GORKI, May 27 (RIA Novosti) – The Russian government will provide 265 billion rubles ($8.5 billion) in state guarantees to defense industry enterprises this year, to ensure weapons are delivered on time in accordance with the national procurement program, Prime Minister Dmitry Medvedev said on Monday.
“The resolution [signed by Medvedev] provides for the allocation of 40 state guarantees worth 265 billion rubles for loans which will be granted to 26 companies from the defense and industrial complex,” Medvedev said.
The provision of state guarantees is the first this year, Medvedev said, and stressed the beneficial effects it would have on the economy as a whole.
“Everything invested in the defense industry has an influence on industry.
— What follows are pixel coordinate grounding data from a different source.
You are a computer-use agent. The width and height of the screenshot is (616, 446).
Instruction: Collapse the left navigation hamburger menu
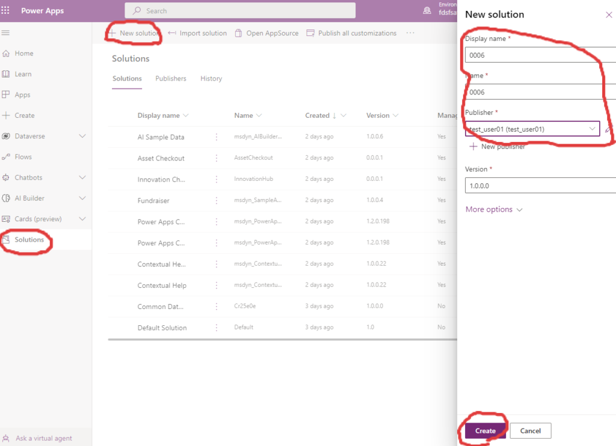tap(6, 32)
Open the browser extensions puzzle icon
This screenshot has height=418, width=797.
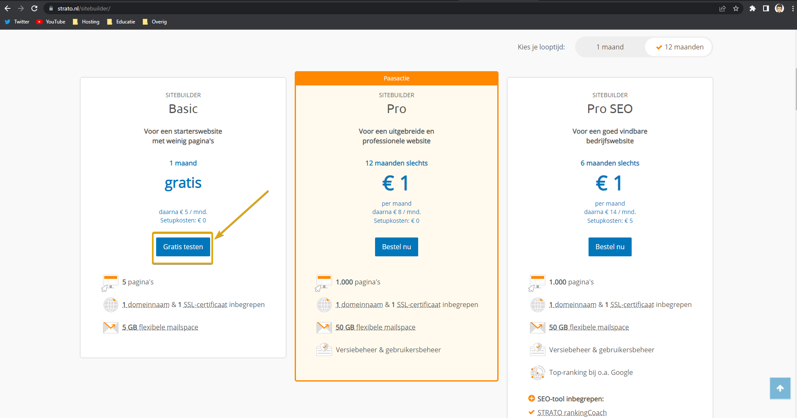pyautogui.click(x=753, y=8)
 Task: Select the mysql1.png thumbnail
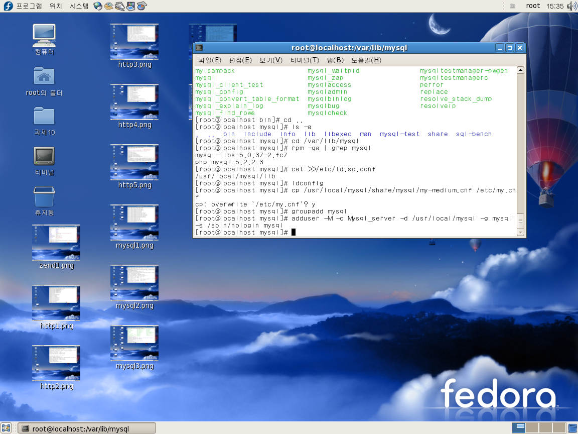(x=134, y=222)
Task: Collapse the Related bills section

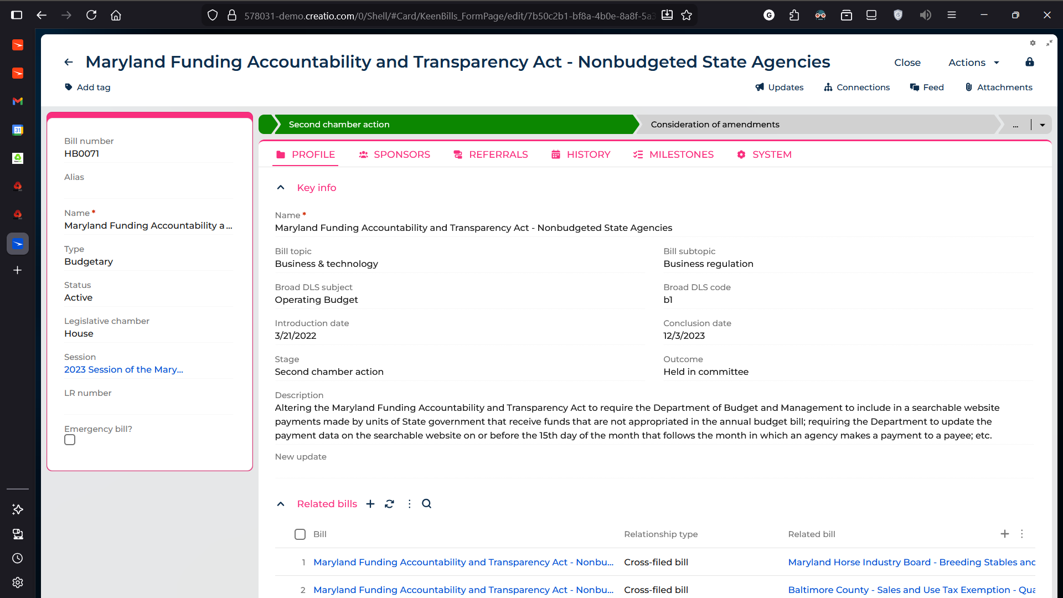Action: [281, 504]
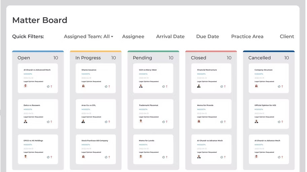The height and width of the screenshot is (172, 307).
Task: Click the priority arrow on Memo for Provole card
Action: click(225, 122)
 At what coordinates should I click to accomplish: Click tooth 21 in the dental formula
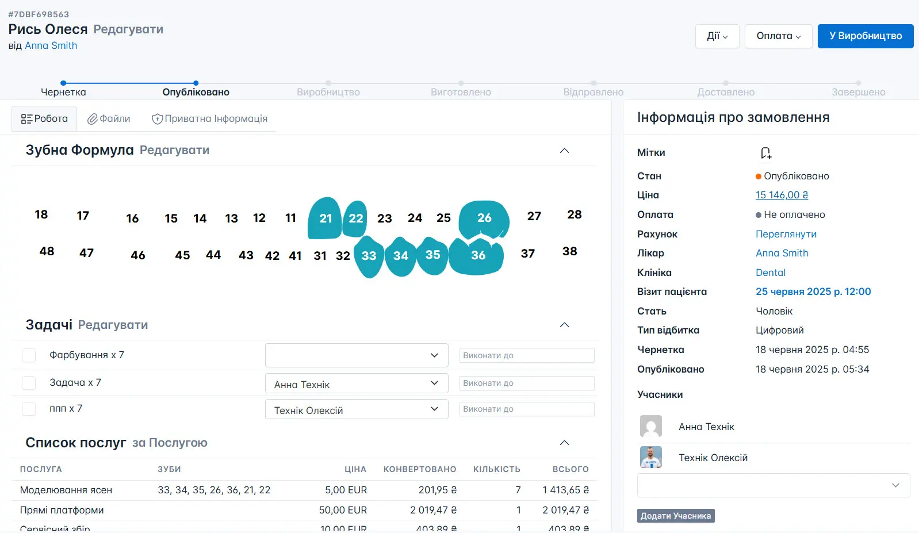326,218
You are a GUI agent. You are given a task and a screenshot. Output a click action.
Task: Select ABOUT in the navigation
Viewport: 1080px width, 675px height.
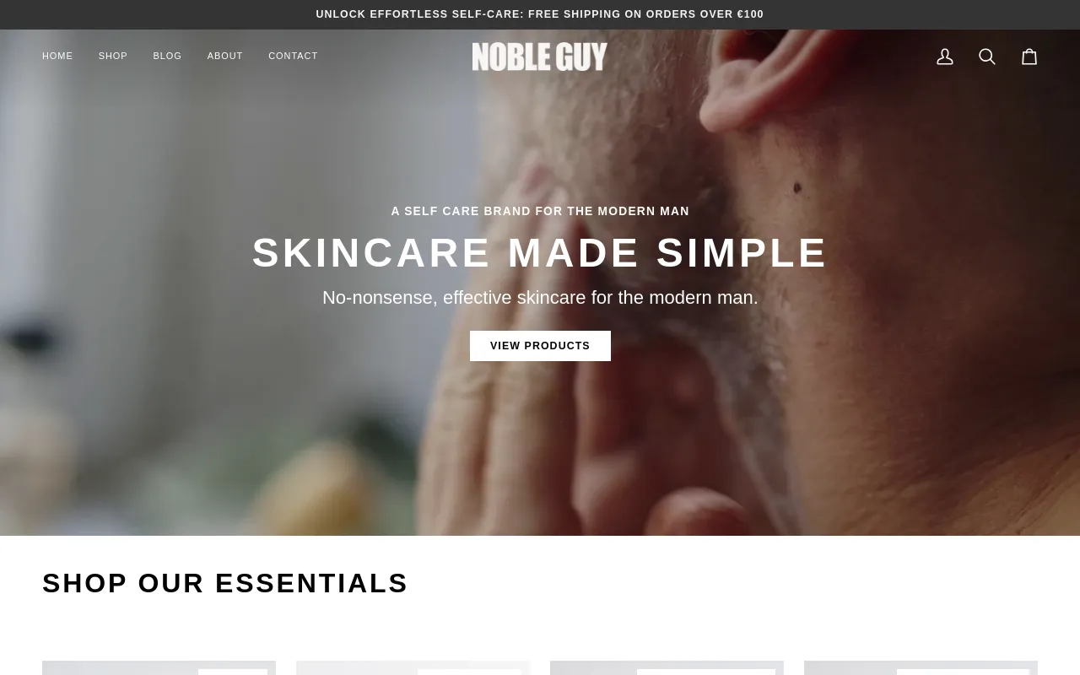point(225,57)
Actually, the defense sector helps boost adjacent industries,” he said.
State guarantees allow defense enterprises to obtain loans at a time when they face a shortage of working capital and have no other sources of financing, Medvedev said.
Over a half of the state loan guarantees for defense producers this year will go to shipbuilders and developers of intercontinental ballistic missiles, according to the government resolution.
The United Shipbuilding Corporation, which produces warships and submarines for the Navy, will get three guarantees worth 62.19 billion rubles and the Sevmash shipyard, the manufacturer of Borei- and Yasen-class submarines, will be given two guarantees worth 25.19 billion rubles, the resolution says.
The Moscow Institute of Thermal Technology, which develops intercontinental ballistic missiles, will get 45.95 billion rubles in two state guarantees.
KBM, which developed the Iskander tactical missile launcher (SS-26 Stone), will get a 12 billion ruble guarantee while aircraft manufacturer Irkut can count on two state guarantees worth 12.59 billion rubles.
Almaz-Antei, which produces the S-300 (SA-10 Grumble) and S-400 (S-21 Growler) air defense systems, will receive two state guarantees worth 10.27 billion rubles.
The guarantees will be issued for loans with a maturity of up to five years.